### TASK DETAILS:
Can you reproduce the letter on education below word for word, starting at "From this digression" and ending at "and my hopes."?

### TEXT BLOCK:
# # # # # # #
With your penetrating judgment you quarrelled with that term "German education;" but, after all, even the appeal to be made thorough Germans proved to be too grandiose and liable to be misunderstood. For every one said "German? Well, I am German, and have been so from my birth, just as a mushroom is a mushroom;[103] what, then, do I want with education to teach me to be a thorough German?" What would these worthy people have said, had I asked them to train themselves to become thorough men? Now had I planned my educational institute altogether differently, had I offered to train a special class, body-servants, footmen or housemaids, shoemakers or tailors, tradesmen or merchants, soldiers or even noblemen, then should I have gained fame and glory for the great usefulness and practical nature of my institution, for certain; and surely all men would have hastened to acknowledge it as an important matter, and as a thing to be adequately supported by the State. I should have been held as the right man in the right place by the State and by the world; and so much the more because as a State-machine I should have been engaged in cutting out and modelling other State-machines. But I—I only wanted to train up free, thinking, independent men! Now who wants to be, or who cares to suffer another to be, a free-thinking, independent man? If it was folly to talk about educating persons as Germans, what was it to talk about educating them as men? The education of Germans was felt to be something extraordinary and farfetched; the education of men was a mere shadow, a deceitful image, a blind enthusiasm.[104]

From this digression I now return, to continue my attempt at making myself known to you, as far as is possible, in a letter; by which I mean my real inner self, as manifested in my endeavours and my hopes.

Permit me, therefore, to go a step nearer towards what lies deepest in my soul, at least that of it which is communicable to another person. I have started by stating my position from the side of knowledge, now let me state it also from another side. My experience, especially that gained by repeated residences at the university, had taught me beyond a doubt that the method of education hitherto in use, especially where it involved learning by rote, and where it looked at subjects simply from the outside or historically, and considered then capable of apprehension by mere exercise work, dulled the edge of all high true attainment, of all real mental insight, of all genuine progress in scientific culture, of self-contemplation, and thus of all real knowledge, and of the acquisition of truth through knowledge. I might almost go further, and say that its tendency was towards rendering all these worthy objects impossible.
# # # # # # #
### PROVIDED RECORDS:
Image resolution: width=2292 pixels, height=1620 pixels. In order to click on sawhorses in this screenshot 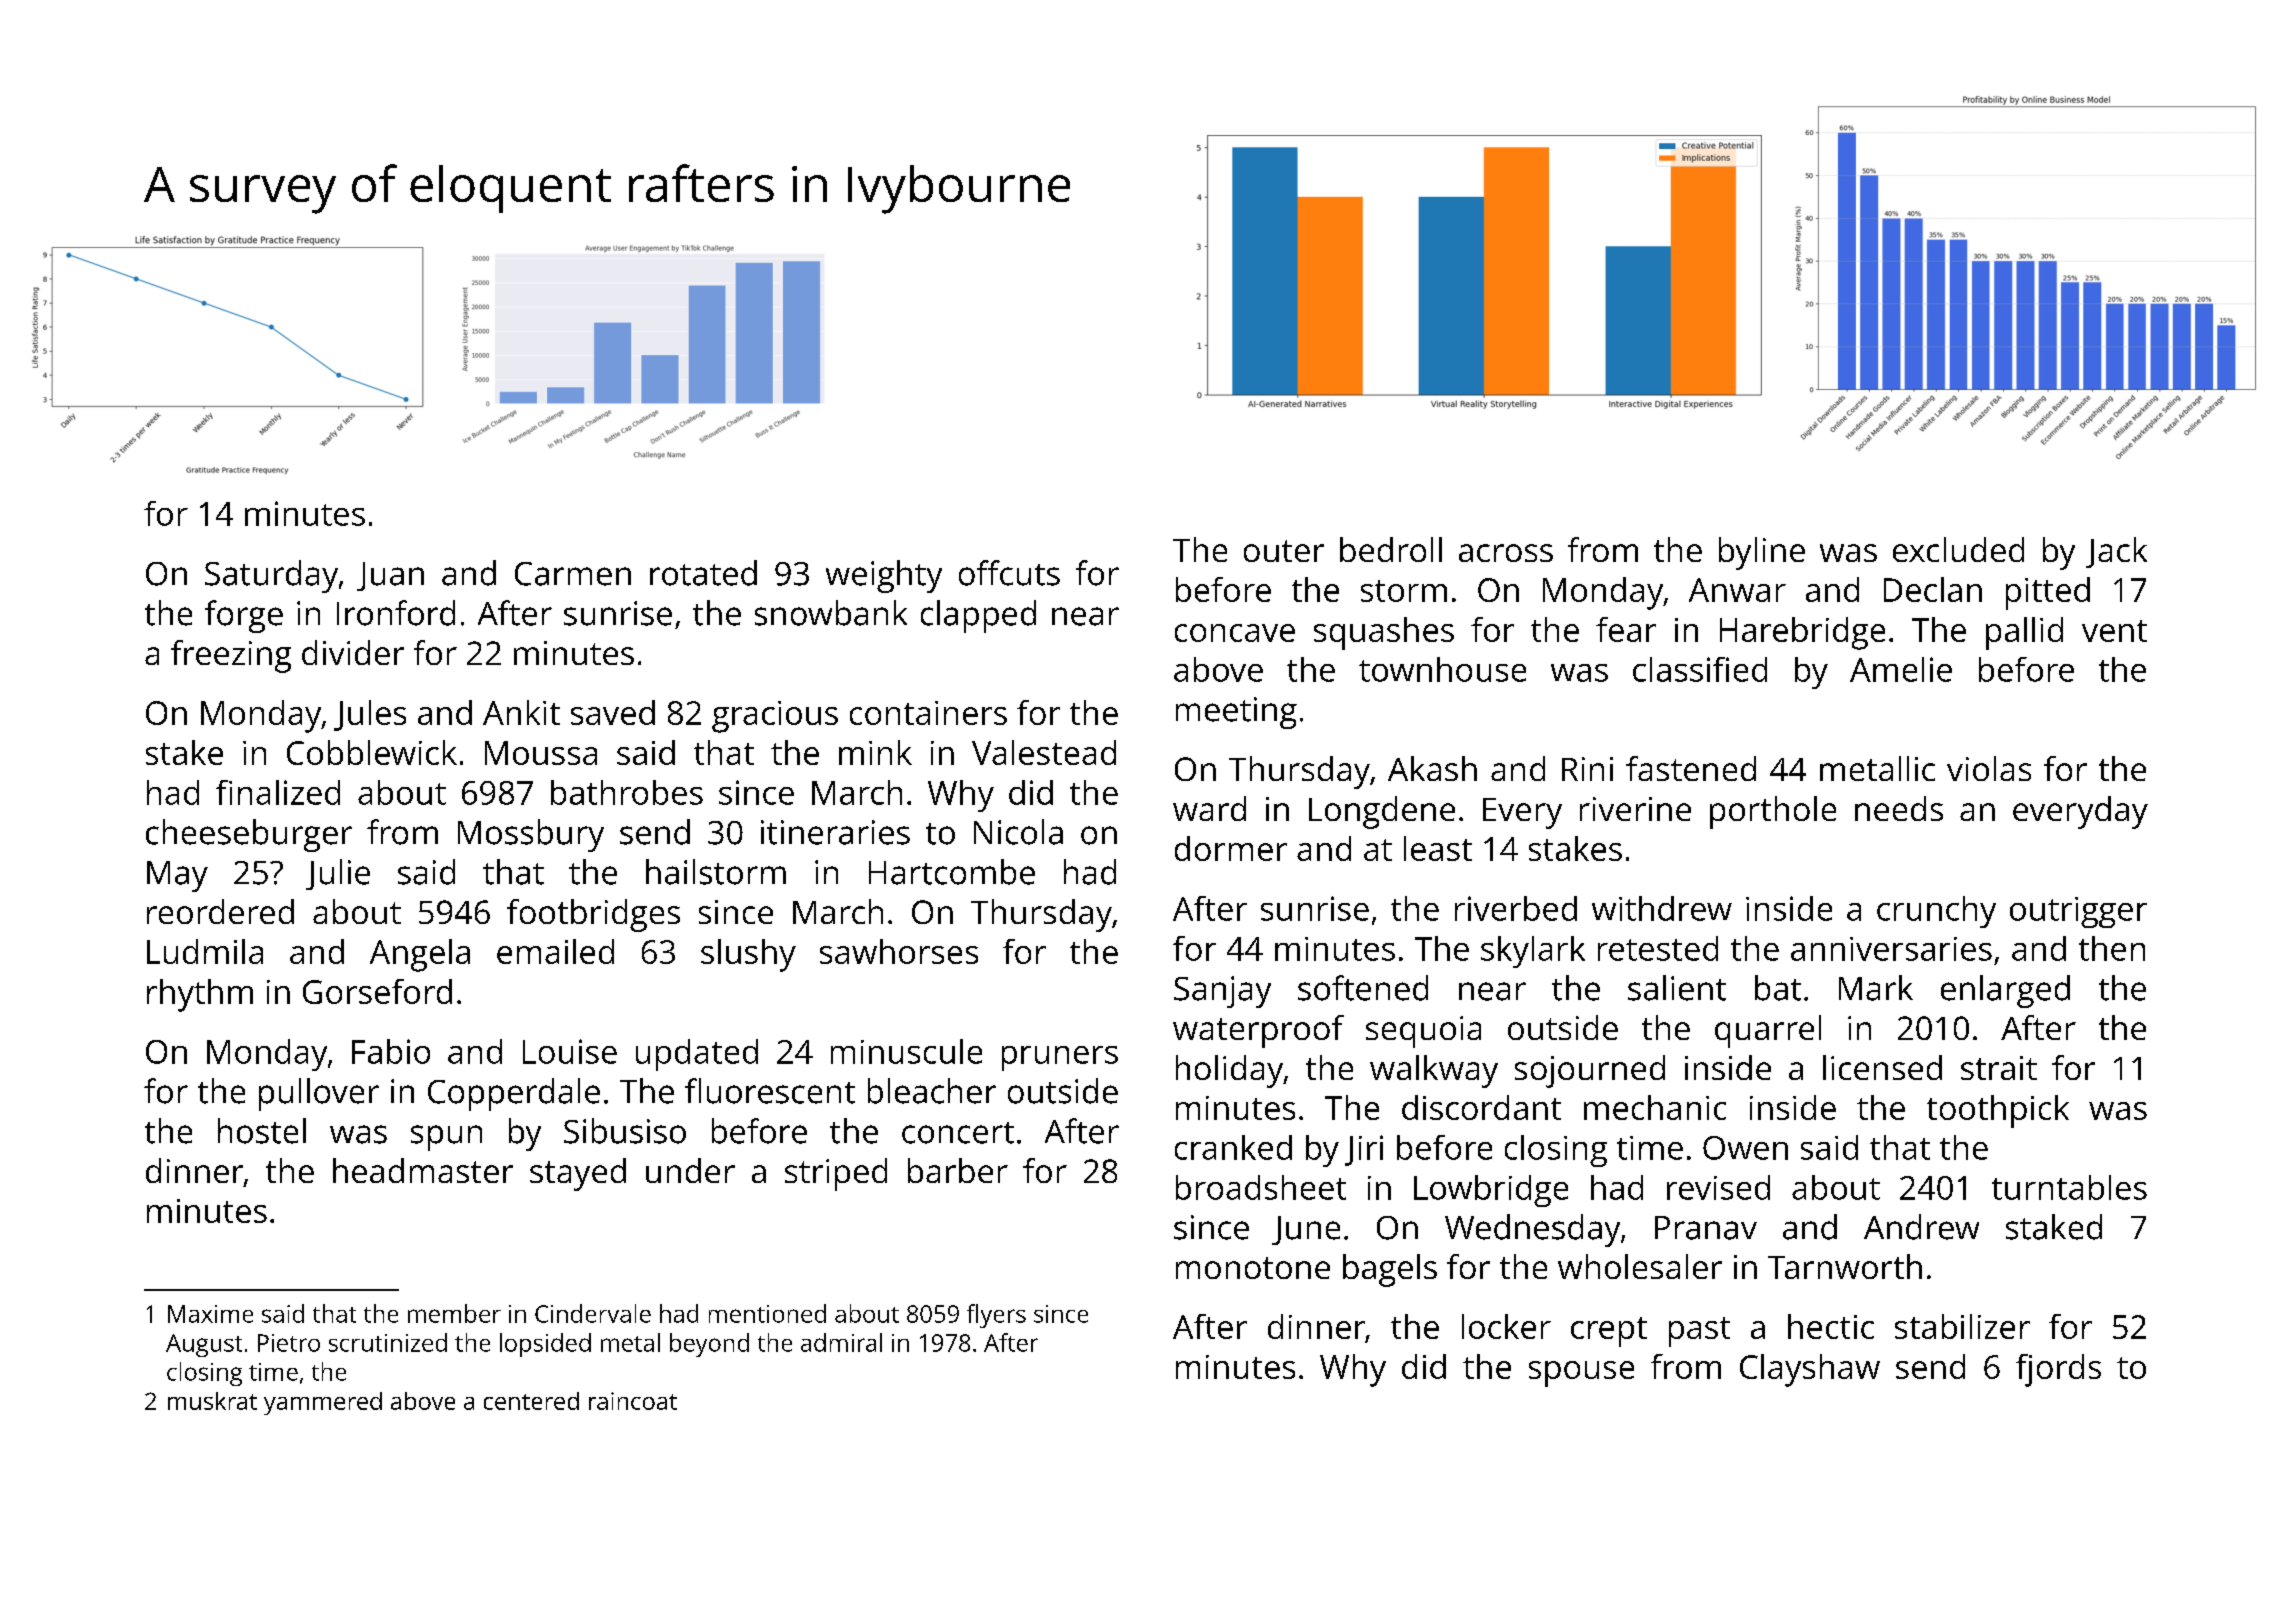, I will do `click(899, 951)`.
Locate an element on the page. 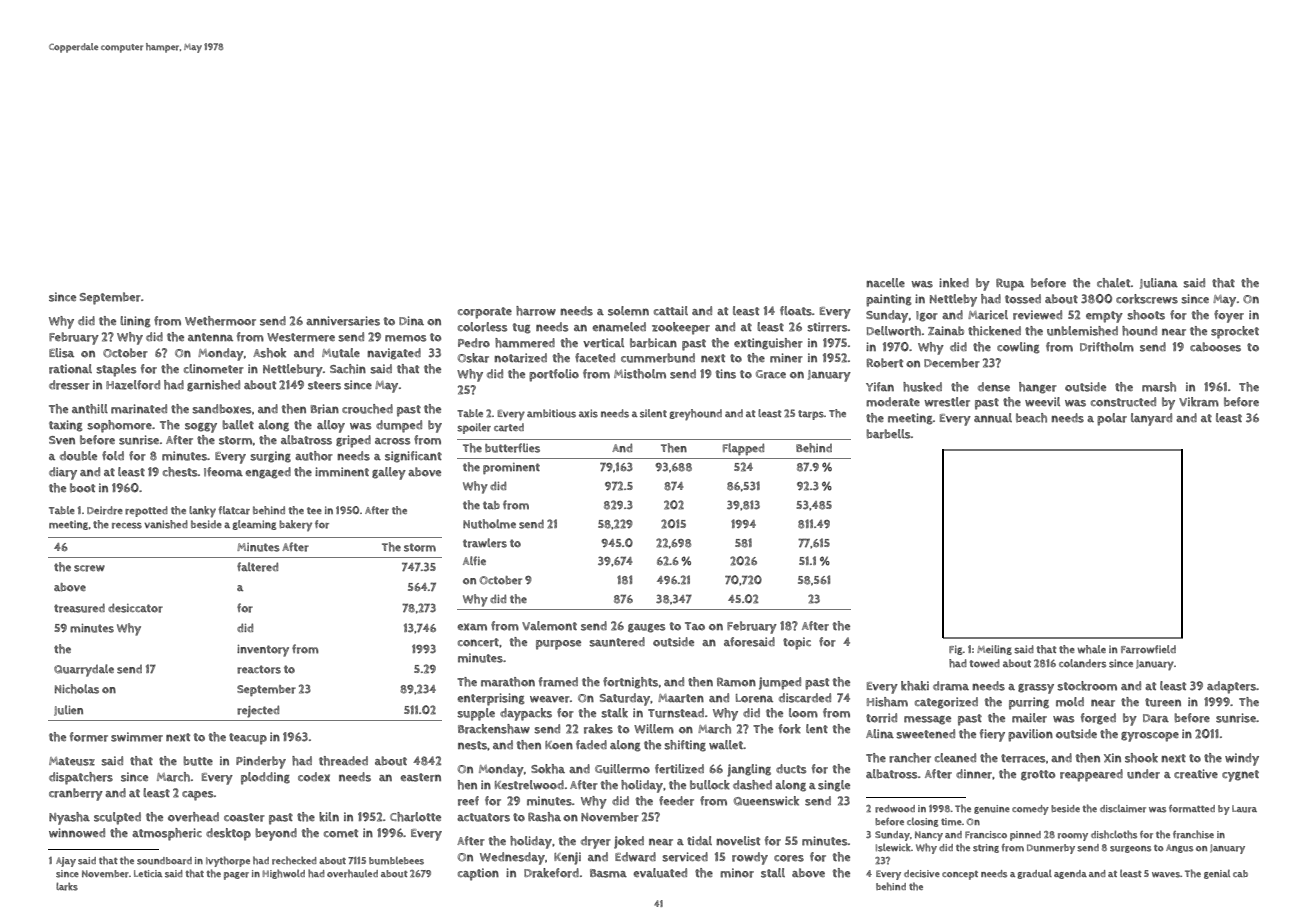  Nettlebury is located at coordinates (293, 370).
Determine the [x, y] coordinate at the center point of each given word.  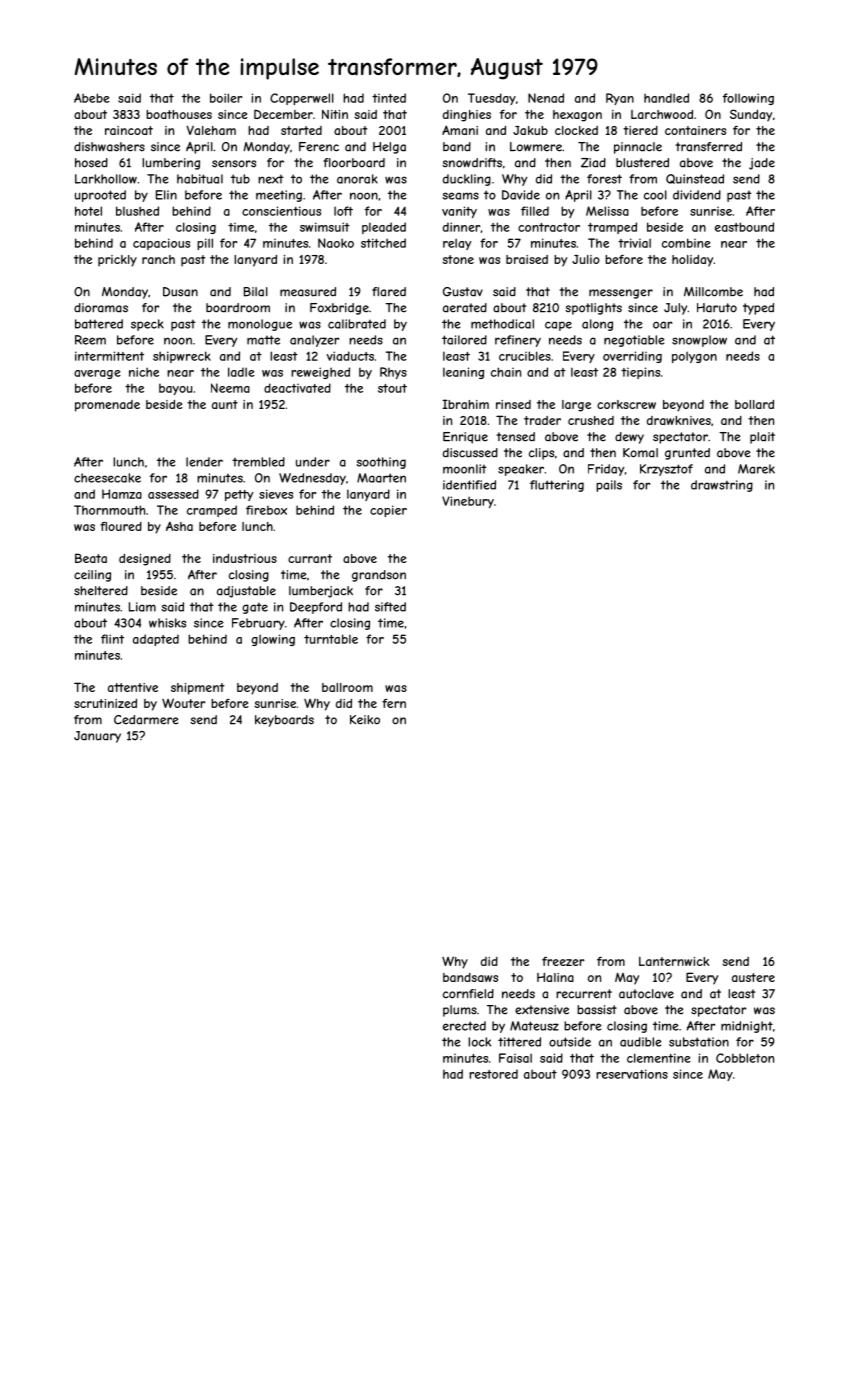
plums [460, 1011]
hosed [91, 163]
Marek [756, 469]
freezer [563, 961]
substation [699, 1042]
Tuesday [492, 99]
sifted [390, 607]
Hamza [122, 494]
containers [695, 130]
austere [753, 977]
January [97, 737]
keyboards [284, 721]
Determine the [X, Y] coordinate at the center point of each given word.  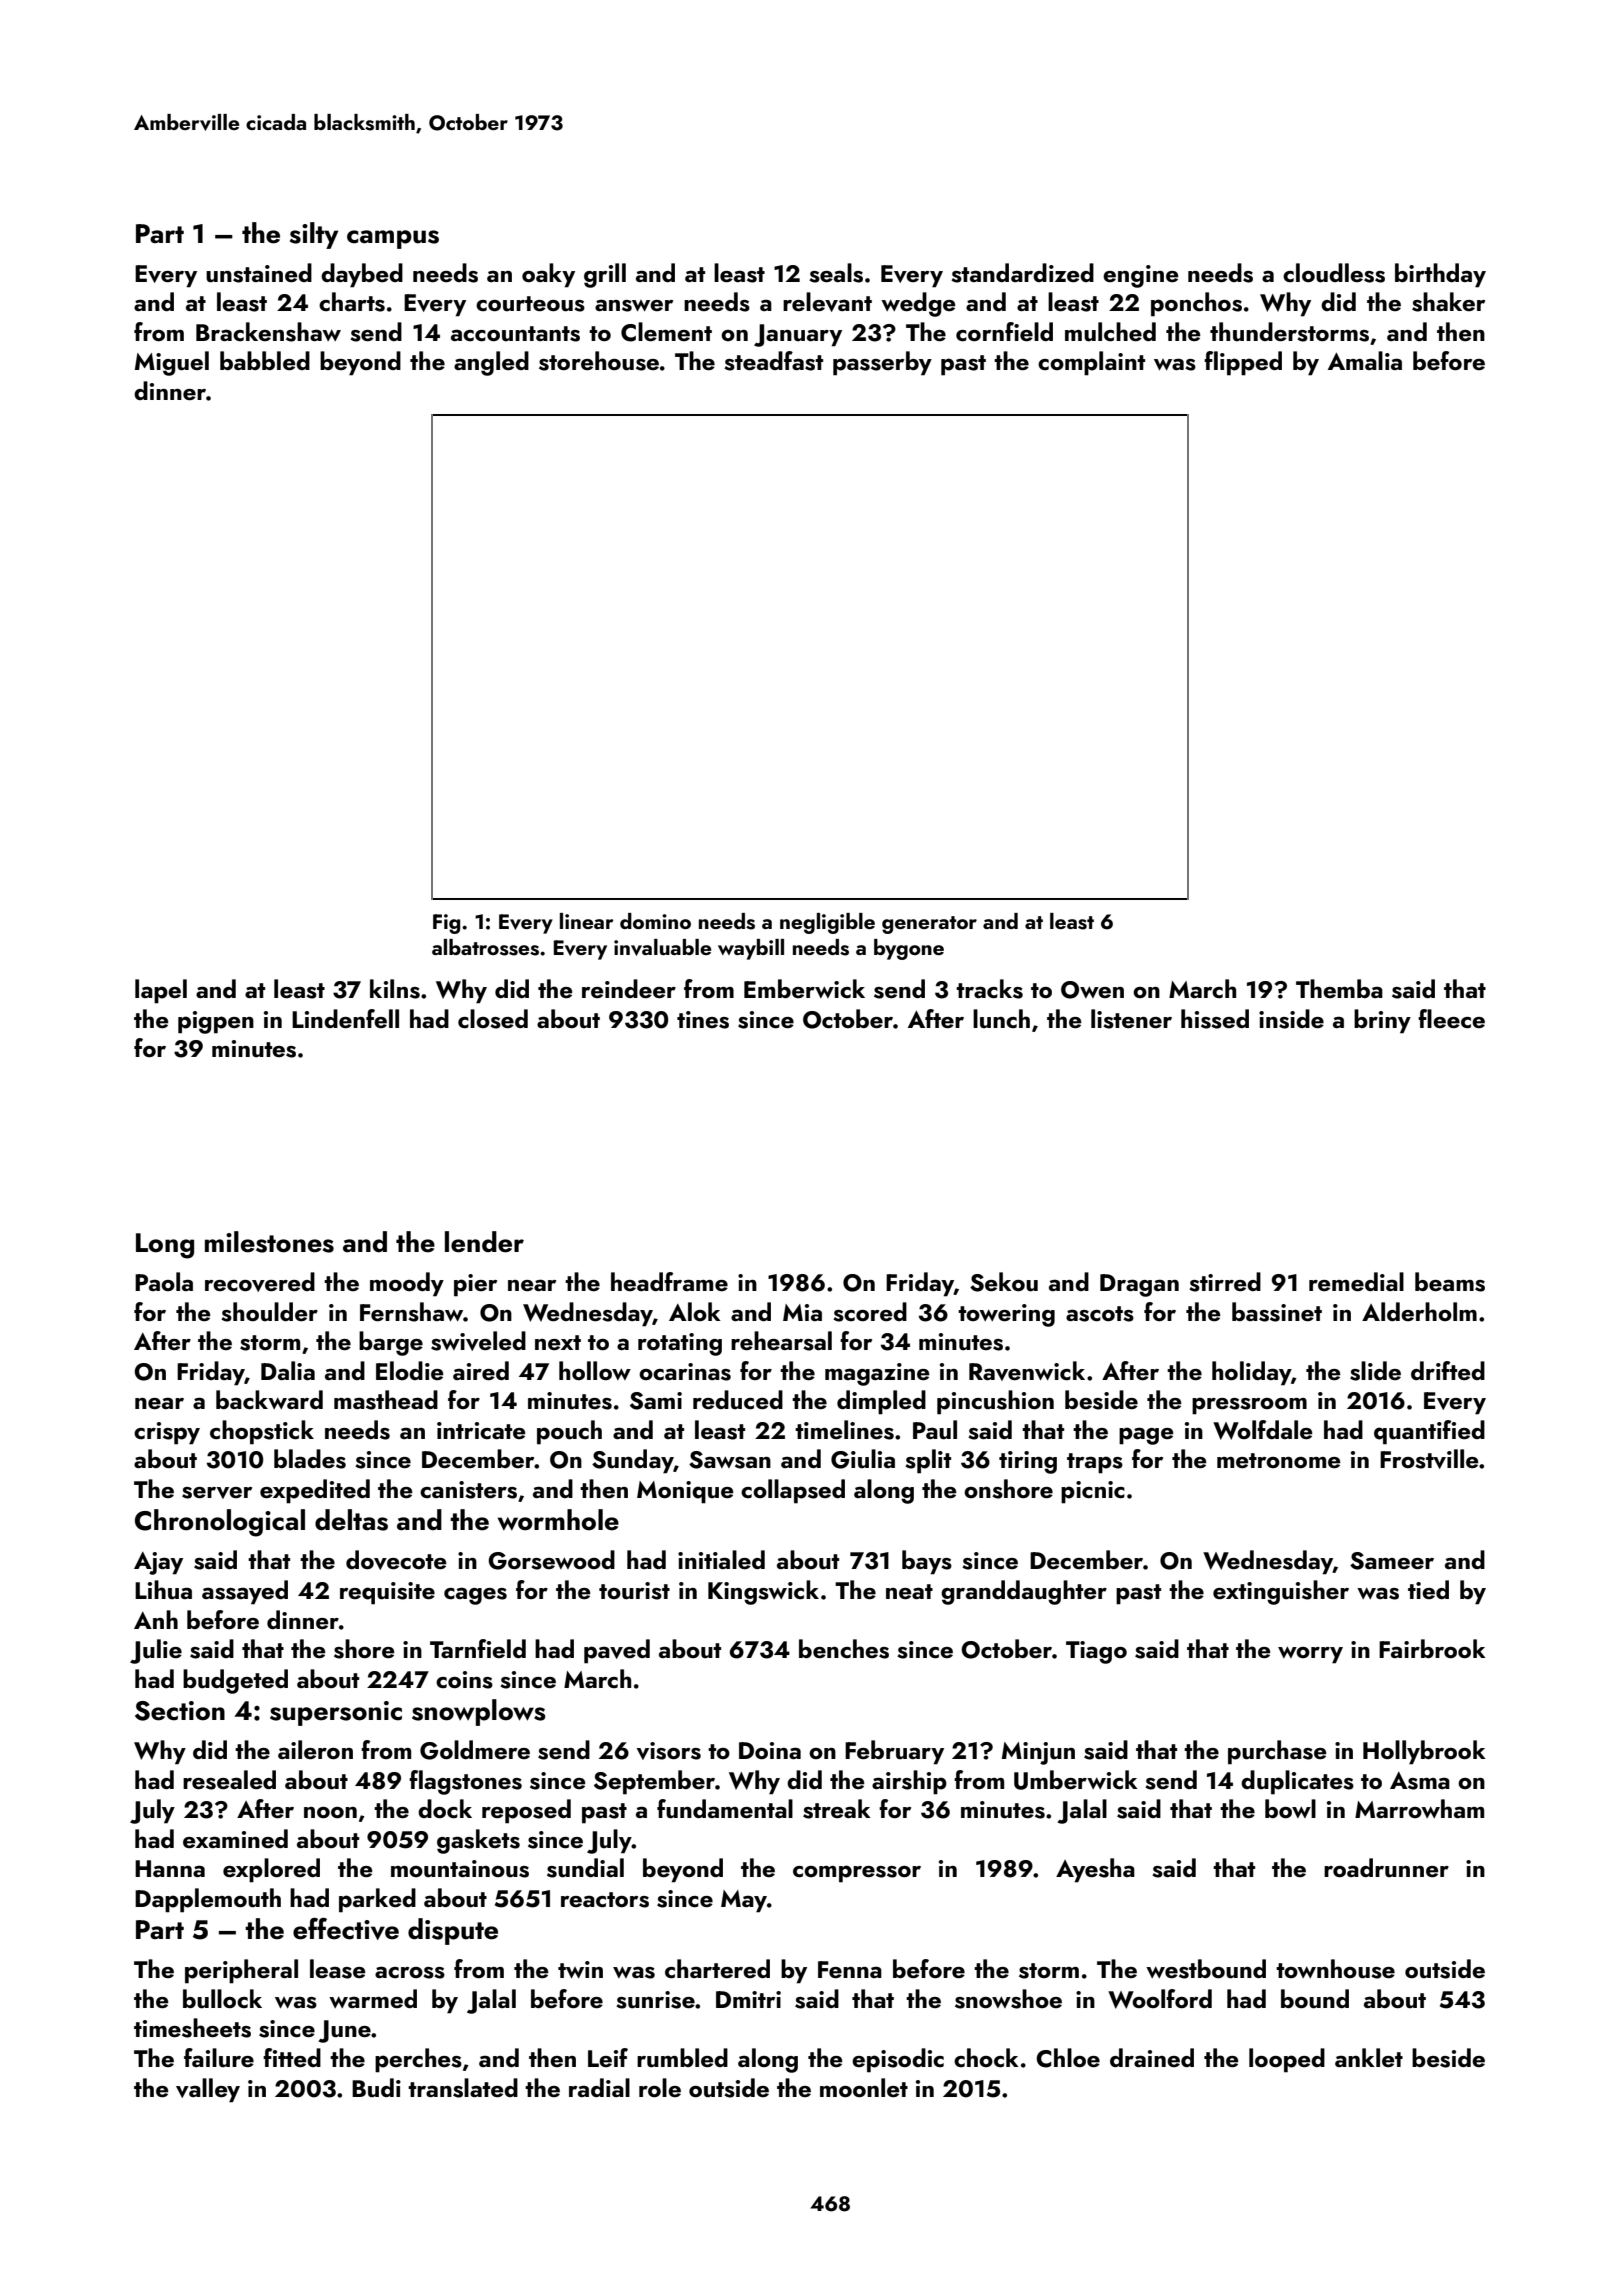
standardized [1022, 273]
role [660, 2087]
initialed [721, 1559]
# # # # # # #
### EXERCISE ANSWER:
From this digression I now return, to continue my attempt at making myself known to you, as far as is possible, in a letter; by which I mean my real inner self, as manifested in my endeavours and my hopes.